_Passage provided:_
───

The following article is an excerpt taken from my 2013-14 travel diary ‘Travel Journal Of A Lost Soul’

 

December 13th 2013

I woke up feeling heavy, hot and nervous. As I was surfing the internet on my iPad in my small guesthouse room in the pretty Guatemalan tourist town of Antigua, I had a change of heart. It was almost 10am and I had an hour before check out. On a whim I decided to go to Guatemala City. I wanted to check out a few of the contemporary art galleries and spaces dotted around the city. The most important ones are Proyectos Ultravioletas (which is supposed to be the hub of the Guatemalan contemporary art scene) and NuMu (which currently has a retrospective of the work of the celebrated and fearless Guatemalan performance artist Regina José Galindo).

So this afternoon I dragged myself and my things to the ramshackle chicken bus terminal behind the mercado principal. Oh yes, I was all for the hard life again. For nine Guatemalan Quetzales a green and orange psychedelic chicken bus would whisk me all the way to the Zona 3 district of the city. The bus journey was quite an eventful 90 minutes. I held onto the iron bars tightly for every abrupt swerve on the mountain highway. At one interval, we were all serenaded by a flamboyant and lively duo in face paint. They were a stellar act and I gave them a few of my Quetzales.

Arriving in the Zona 3 district of the city was like landing in some out of bounds skid row district of Los Angeles. If a shifty hoody type approached me now he’d most likely square me up and say, ‘Come here again and I’ll kill you’. There was not a chance in hell I was going to consider walking even half a block in this part of town on my own. Fortunately I was accosted by a taxista as soon as I disembarked from the bus. He wanted 50 Quetzales which I thought was a tad on the steep side considering that the central Zona 1 district I wanted to go to bordered this district. We agreed on 40. I told him I wanted to go to the Hotel Fénix. He knew where it was. As I looked out of the window for the duration of the ride, I realised how grateful I was to be inside. I felt happy to shortly be arriving at my destination. Only there was one problem. It appeared that the Hotel Fénix did not exist any more. This is now Murphy’s Law tripping me down a long flight of stairs. Ok, think man. I have a glut of other contacts from the Kindle version of my Lonely Planet Guide to Central America on my iPad, but I’d rather not brandish it in front of the taxista. Yet I remember reading something on the internet recently about another hotel close by called Hotel Spring. The taxista was adamant to take me to some place I’d never heard of many blocks away from the centre. I held very firm with him and told him I wanted to go to the Hotel Spring. I even offered to pay him the original price of 50 Quetzales just to not argue with him and get this all done and dusted.

I arrive at the Hotel Spring, located in a an old decrepit colonial building with quite a spectacular internal courtyard. The rooms however are basic and more costly than anywhere else in the country. Guate (as many refer to this city) is probably the second most unsafe city I’ve ever visited after Caracas in Venezuela. The former central business district of Johannesburg comes a firm third place. I am a total dipstick for shunning beautiful and serene Antigua for this. Yet on the other hand, sometimes I need a drop of danger and tension in my life.

After checking into my room, I go for a mid afternoon stroll on Sexta Avenida, which is the main pedestrian drag in the centre of the city. Leave that drag and you are back in Mogadishu. A Guatemalan lady approaches me speaking fluent American English. Yet what she tells me isn’t pretty. She relays many a horror story involving deportation from the USA, rape, and being physically abused by her violent partner. She lost her papers and can’t return to California. Now she has no money and sleeps on the streets. She even points to the place where she sleeps behind an old building. Whether her stories were true or not, I give her all the coins I have in my right pocket.

───

_Dataset section:_
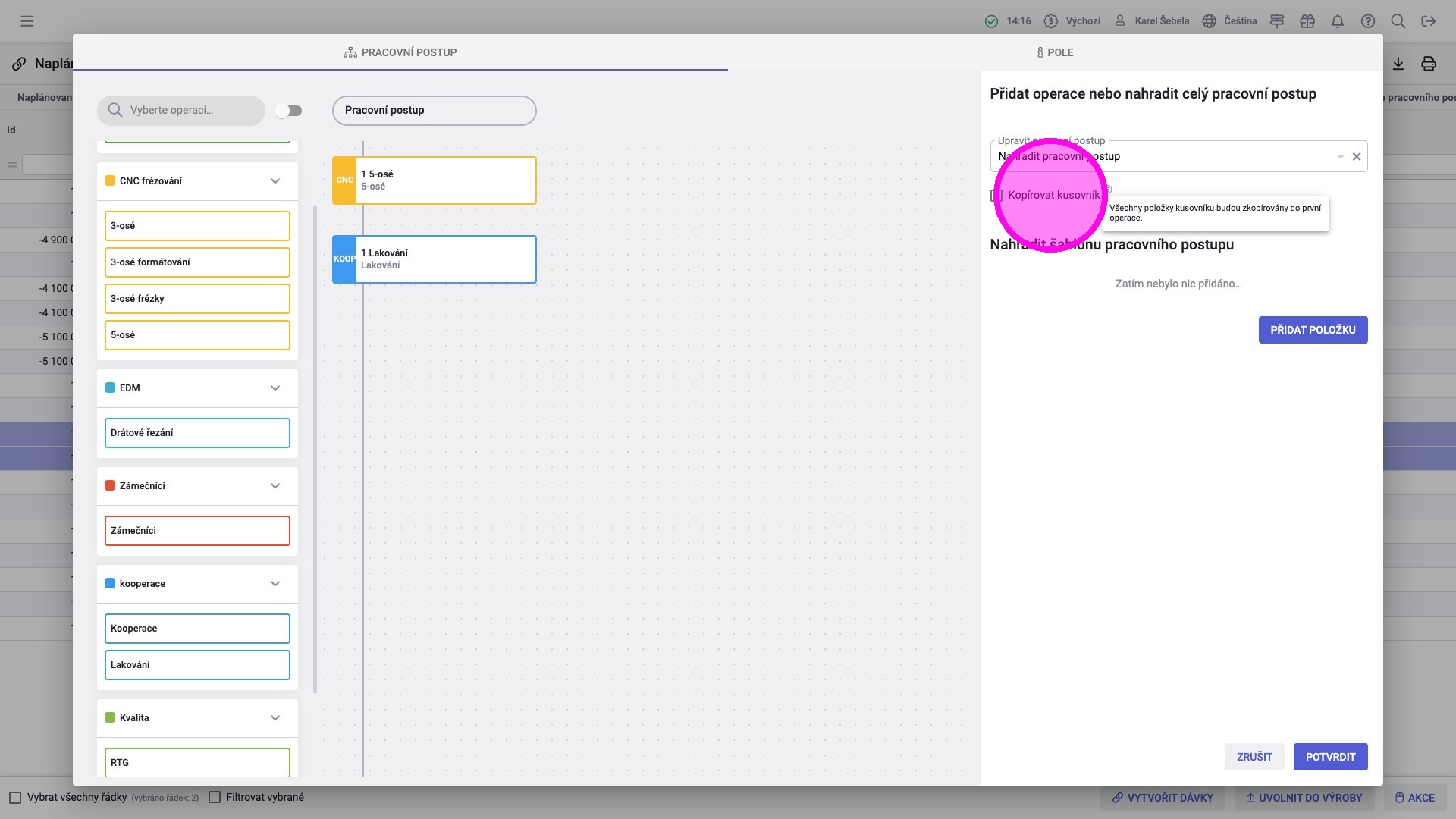1456x819 pixels.
Task: Toggle the switch next to operation search
Action: pyautogui.click(x=288, y=111)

───

_Directions:_ Print everything from "The following article" down to "Regina José Galindo)." in the Guatemala travel diary entry, copying the wording precisely. The material plays no part in what follows.

_Completed task:_
The following article is an excerpt taken from my 2013-14 travel diary ‘Travel Journal Of A Lost Soul’

 

December 13th 2013

I woke up feeling heavy, hot and nervous. As I was surfing the internet on my iPad in my small guesthouse room in the pretty Guatemalan tourist town of Antigua, I had a change of heart. It was almost 10am and I had an hour before check out. On a whim I decided to go to Guatemala City. I wanted to check out a few of the contemporary art galleries and spaces dotted around the city. The most important ones are Proyectos Ultravioletas (which is supposed to be the hub of the Guatemalan contemporary art scene) and NuMu (which currently has a retrospective of the work of the celebrated and fearless Guatemalan performance artist Regina José Galindo).